What you need to do |
Reproduce the passage of the low-iodine cooking post that begins with the words containing "What worked best" and ends with "often bland diet.", copying it word for word.

Text segment |

────────

April 02, 2013

Simple Cooking For The Low-Iodine Diet


Thyroid cancer diagnoses rates are increasing, especially among young women.  Many thyroid cancer patients undergo radioactive iodine treatment, a.k.a. RAI-131.  I have done so twice and learned along the way about how to cope with the seemingly bizarre low-iodine diet.

When I was going through preparation for radioactive iodine treatment, the list of permitted foods on the low-iodine diet seemed grim.  Low-iodine diet cookbooks only made me feel worse; I am simple, lazy cook, adverse to complicated recipes and substitutions.  Plus, I didn’t want my shopping lists, recipes, or meals to remind me that I was on a freaky diet and a young adult suffering from thyroid cancer.

What worked best was to prepare foods and recipes I already liked and normally consumed that also happened to fit into the diet.  I was surprised how many there were.  I’ll share a few in upcoming posts, but my favorite were roasted vegetables. These easy tips will give you a lot of different dishes from this one simple cooking method:


* Before roasting your veggies, check with your doctor to see what vegetables you are allowed and if you can have olive oil and NON-iodized salt.  Diets can vary from doctor to doctor so be sure to ask!

* I particularly liked roasted carrots, asparagus, sweet potato, and butternut squash for the bright color and flavor they added to this often bland diet.

* It’s boring eating mixed roast veggies meal after meal, so I cooked and ate each kind of veggie separately: Roast carrots at lunch, roast asparagus at dinner.

* Roasted carrots really satisfy a sweet tooth craving.  They’re no substitute for chocolate peanut butter pie, but they’ll help get you through.

* Parsnips, zucchini, mushrooms, beets also roast well.  And, asparagus tastes great with a squeeze of lemon!


1. Wash your vegetables and dry very well.  (Extra water on your veggies will prevent the oil from coating well and you won’t get as good of a roast.)

2. Cut your pieces in uniform sizes so they roast evenly.

3. In the biggest bowl you can find, toss vegetables with olive oil and NON-IODIZED salt. (Check with your doctor first to make sure you are allowed non-iodized salt.)   Tossing in the biggest bowl possible really helps give an even and thorough coating of olive oil.

4. Place roasted veggies on a rimmed baking sheet or in a shallow baking dish.  And bake in the oven at 400.

5. Cooking time depends on the vegetable and how thickly they are sliced.  Cook until very tender.  Taste a veggie.  If it melts in your mouth and makes you smile, it is done.

────────

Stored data
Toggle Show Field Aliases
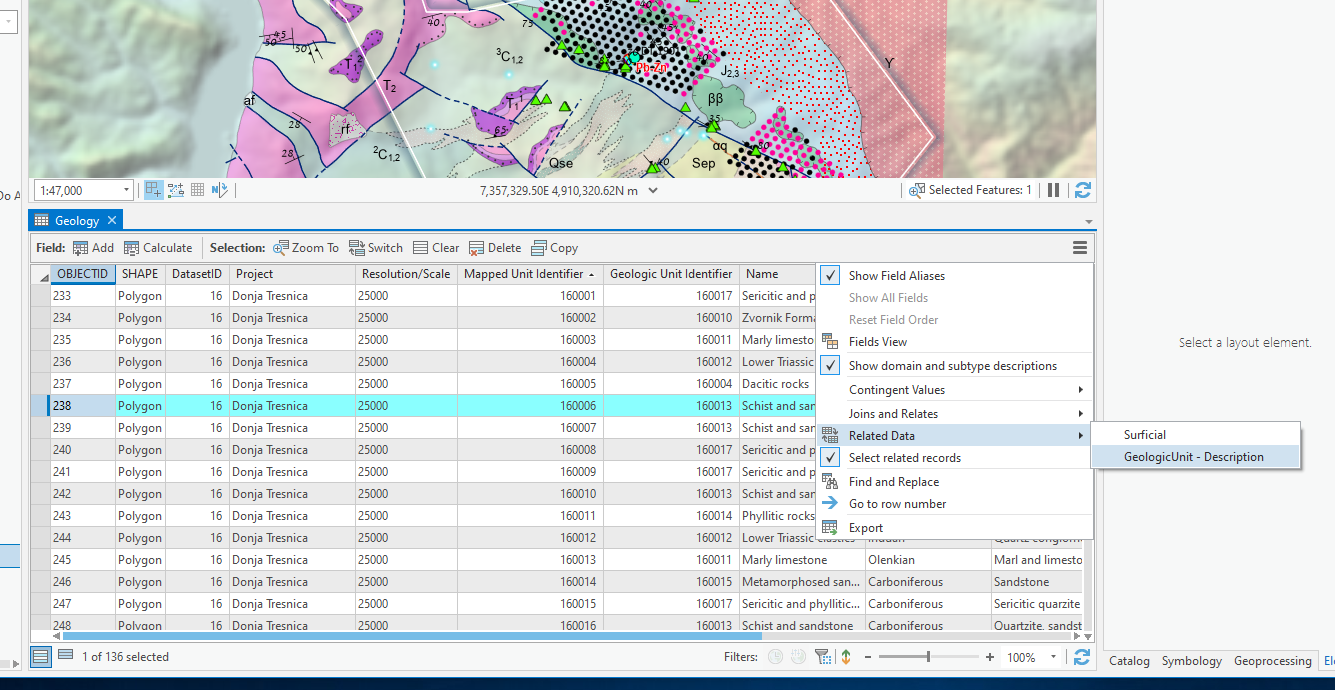The width and height of the screenshot is (1335, 690). (x=896, y=276)
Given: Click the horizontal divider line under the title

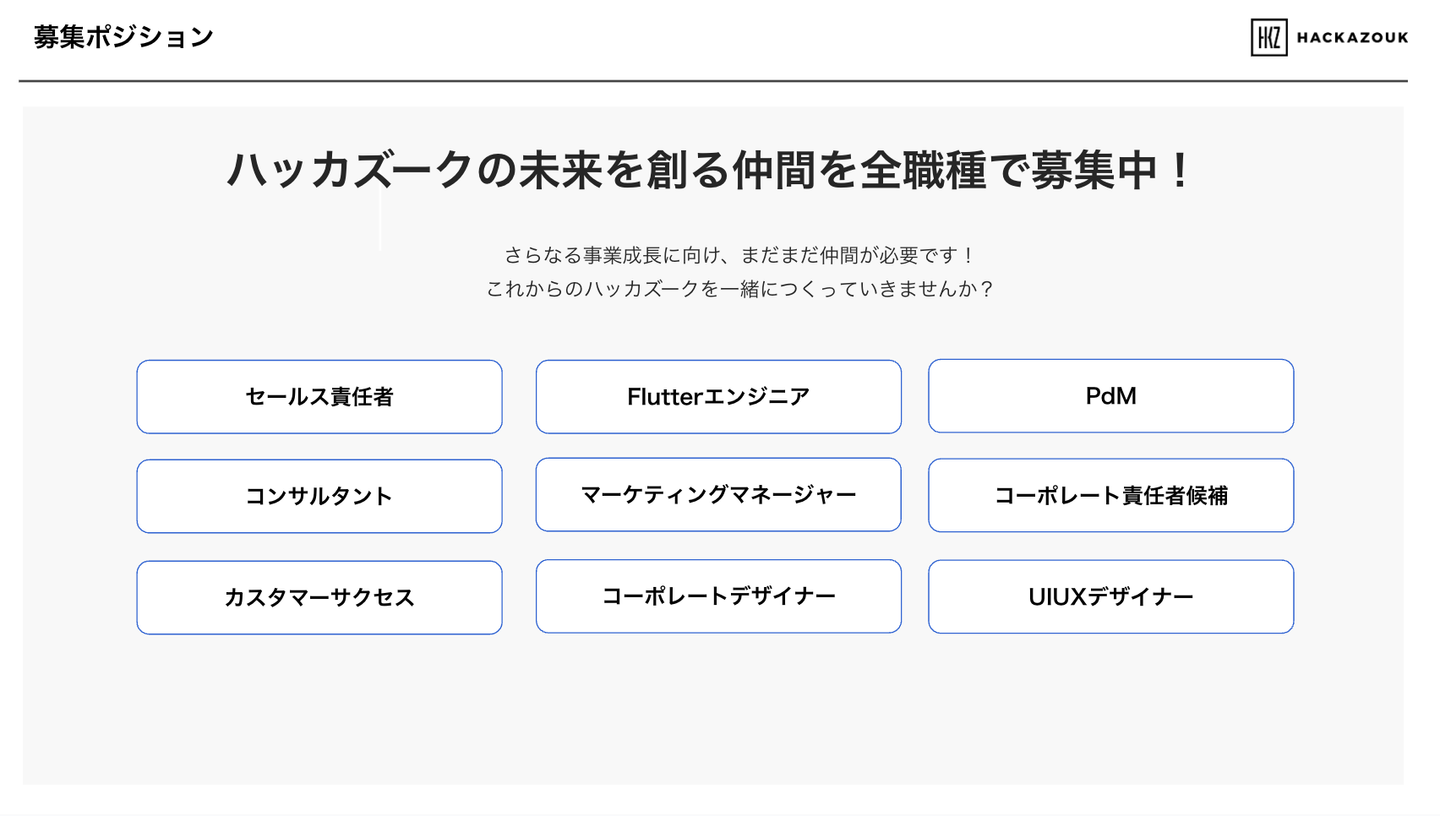Looking at the screenshot, I should 712,80.

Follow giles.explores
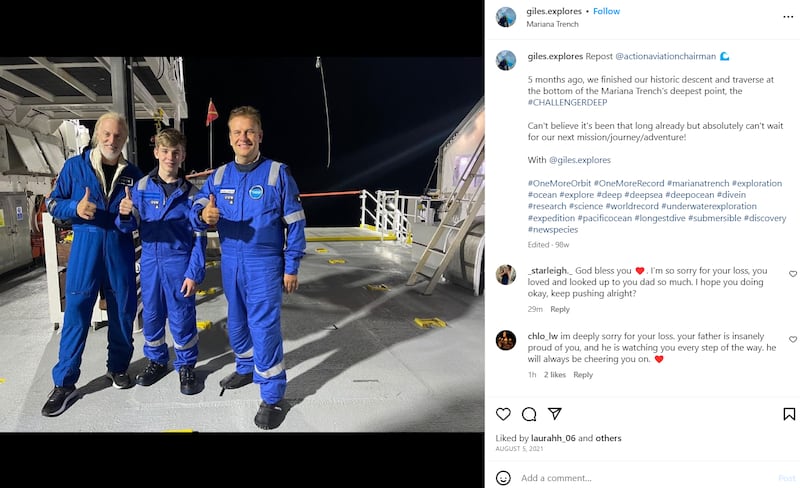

────────

Task output |
What worked best was to prepare foods and recipes I already liked and normally consumed that also happened to fit into the diet.  I was surprised how many there were.  I’ll share a few in upcoming posts, but my favorite were roasted vegetables. These easy tips will give you a lot of different dishes from this one simple cooking method:


* Before roasting your veggies, check with your doctor to see what vegetables you are allowed and if you can have olive oil and NON-iodized salt.  Diets can vary from doctor to doctor so be sure to ask!

* I particularly liked roasted carrots, asparagus, sweet potato, and butternut squash for the bright color and flavor they added to this often bland diet.